The company then did a slide show of its projects from the past year. I'd been involved in organizing the presentation -- I'd also organized and even made PowerPoint slides for smaller group presentations that were done Friday and earlier Saturday -- so I knew what we were going to see. The company is building some neat things. It also wasn't afraid to admit how tough the construction business is right now, but projects are happening and the company is still working to get more projects. There. That should be generic enough; I doubt I should mention any company projects that aren't finished yet.*
I ducked out for a few minutes during a video, a homegrown parody of The Office. I figured, it'll be in-jokes I wouldn't get, considering I've only been at the office for three weeks, and if the non-professional acting was bad I might get contact embarrassment. (Hey, it's happened before.) Plus I'm not really a fan of The Office, so the style was less likely to work for me. I wandered the convention center for a few minutes instead, then caught bits of the end of the clip. Okay, there was some funny stuff in there.
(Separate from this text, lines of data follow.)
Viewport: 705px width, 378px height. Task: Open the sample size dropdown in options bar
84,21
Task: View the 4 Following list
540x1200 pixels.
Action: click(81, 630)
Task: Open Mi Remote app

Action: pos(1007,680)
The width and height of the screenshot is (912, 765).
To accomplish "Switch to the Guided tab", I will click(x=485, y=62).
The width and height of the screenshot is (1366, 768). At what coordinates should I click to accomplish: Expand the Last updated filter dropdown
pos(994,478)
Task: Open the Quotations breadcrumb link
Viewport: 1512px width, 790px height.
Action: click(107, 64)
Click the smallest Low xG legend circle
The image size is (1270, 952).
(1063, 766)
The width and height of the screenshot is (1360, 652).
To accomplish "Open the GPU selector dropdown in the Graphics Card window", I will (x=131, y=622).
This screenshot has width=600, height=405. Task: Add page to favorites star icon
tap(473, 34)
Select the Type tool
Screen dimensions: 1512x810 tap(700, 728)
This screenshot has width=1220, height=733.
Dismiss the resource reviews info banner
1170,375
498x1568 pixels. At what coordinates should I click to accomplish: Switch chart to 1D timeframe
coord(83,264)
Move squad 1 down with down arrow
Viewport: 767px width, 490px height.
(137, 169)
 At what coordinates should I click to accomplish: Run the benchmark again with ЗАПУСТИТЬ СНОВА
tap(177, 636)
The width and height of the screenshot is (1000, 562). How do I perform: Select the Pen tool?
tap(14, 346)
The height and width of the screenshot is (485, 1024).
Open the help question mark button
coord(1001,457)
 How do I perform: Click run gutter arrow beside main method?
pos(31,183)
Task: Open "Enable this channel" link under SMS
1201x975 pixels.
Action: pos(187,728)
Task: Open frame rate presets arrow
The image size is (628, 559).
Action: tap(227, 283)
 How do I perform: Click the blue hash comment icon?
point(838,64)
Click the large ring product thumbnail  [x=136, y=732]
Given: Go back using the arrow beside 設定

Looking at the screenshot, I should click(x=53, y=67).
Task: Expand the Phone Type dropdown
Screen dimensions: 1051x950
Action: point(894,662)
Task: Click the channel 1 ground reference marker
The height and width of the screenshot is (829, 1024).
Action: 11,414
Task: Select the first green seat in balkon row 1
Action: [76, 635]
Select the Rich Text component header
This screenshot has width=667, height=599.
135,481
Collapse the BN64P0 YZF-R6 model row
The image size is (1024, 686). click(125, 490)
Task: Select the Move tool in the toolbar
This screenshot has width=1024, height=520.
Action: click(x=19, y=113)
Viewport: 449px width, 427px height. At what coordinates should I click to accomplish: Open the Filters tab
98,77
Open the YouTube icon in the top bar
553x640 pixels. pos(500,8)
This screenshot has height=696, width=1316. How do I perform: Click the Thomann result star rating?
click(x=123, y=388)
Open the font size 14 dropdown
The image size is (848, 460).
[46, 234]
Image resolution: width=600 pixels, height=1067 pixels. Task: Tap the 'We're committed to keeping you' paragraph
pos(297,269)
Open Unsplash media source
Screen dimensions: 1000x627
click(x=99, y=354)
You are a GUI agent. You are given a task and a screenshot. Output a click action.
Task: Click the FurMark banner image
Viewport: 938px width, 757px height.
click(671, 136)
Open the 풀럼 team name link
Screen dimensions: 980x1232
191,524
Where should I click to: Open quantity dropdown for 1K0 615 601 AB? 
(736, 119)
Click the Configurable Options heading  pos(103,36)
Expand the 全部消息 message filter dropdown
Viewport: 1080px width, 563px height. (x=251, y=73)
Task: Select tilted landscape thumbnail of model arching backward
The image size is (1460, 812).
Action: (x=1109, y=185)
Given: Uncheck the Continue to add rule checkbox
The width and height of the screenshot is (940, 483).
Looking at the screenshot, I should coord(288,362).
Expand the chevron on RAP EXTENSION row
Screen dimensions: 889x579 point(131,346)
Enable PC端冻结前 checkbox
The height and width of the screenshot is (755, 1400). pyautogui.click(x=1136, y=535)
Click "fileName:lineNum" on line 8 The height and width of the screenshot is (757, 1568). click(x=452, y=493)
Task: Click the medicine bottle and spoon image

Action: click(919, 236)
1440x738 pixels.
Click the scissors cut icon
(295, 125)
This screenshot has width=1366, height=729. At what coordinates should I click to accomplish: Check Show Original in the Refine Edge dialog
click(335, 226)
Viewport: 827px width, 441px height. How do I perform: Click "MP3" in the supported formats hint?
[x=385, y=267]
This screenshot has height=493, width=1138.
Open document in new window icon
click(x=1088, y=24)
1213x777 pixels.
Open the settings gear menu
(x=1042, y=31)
I made sure to be back for the annual recognitions, honoring people who'd reached 10h to 35th anniversaries with the company. This was the other big part of the show I'd been involved in: I wrote most of the quick paragraphs summing up each person's career. I'd done my best not to let it hit me that oh my God the corporate bigwigs are going to read my words when I was writing them over the past few weeks, and I'm relieved to report that the blurbs were read well, that they went over well, and that when they were changed, they'd been changed by people who knew the honorees better than I do. I also was a little relieved that the guys at the top at this company know their people; that doesn't always happen in a large corporation. Also no huge howling mistakes, either; I'd started to worry (you can tell worrying's a skill of mine) that I'd mixed up some people's details, so the boss would say how great it was that Raymond Colin Sullivan had been such a good mother to her son Roscindo, or something similarly embarrassingly wrong. Indeed, it went well, and I thought to myself This would have gone differently had I not been hired. I had an effect. I helped. Took pride in that.
* I can mention more of the places the company's already built: Seattle's Experience Music Project, the Portland skyscraper now called the Wells Fargo Tower (still Portland's tallest building), a mixed-use downtown Portland building with windmills on the roof, a bunch of Intel plants from Portland to Israel, Nike's Tiger Woods and Lance Armstrong buildings on its campus west of Portland, a bunch of the hospital buildings at OHSU where I used to work, and more.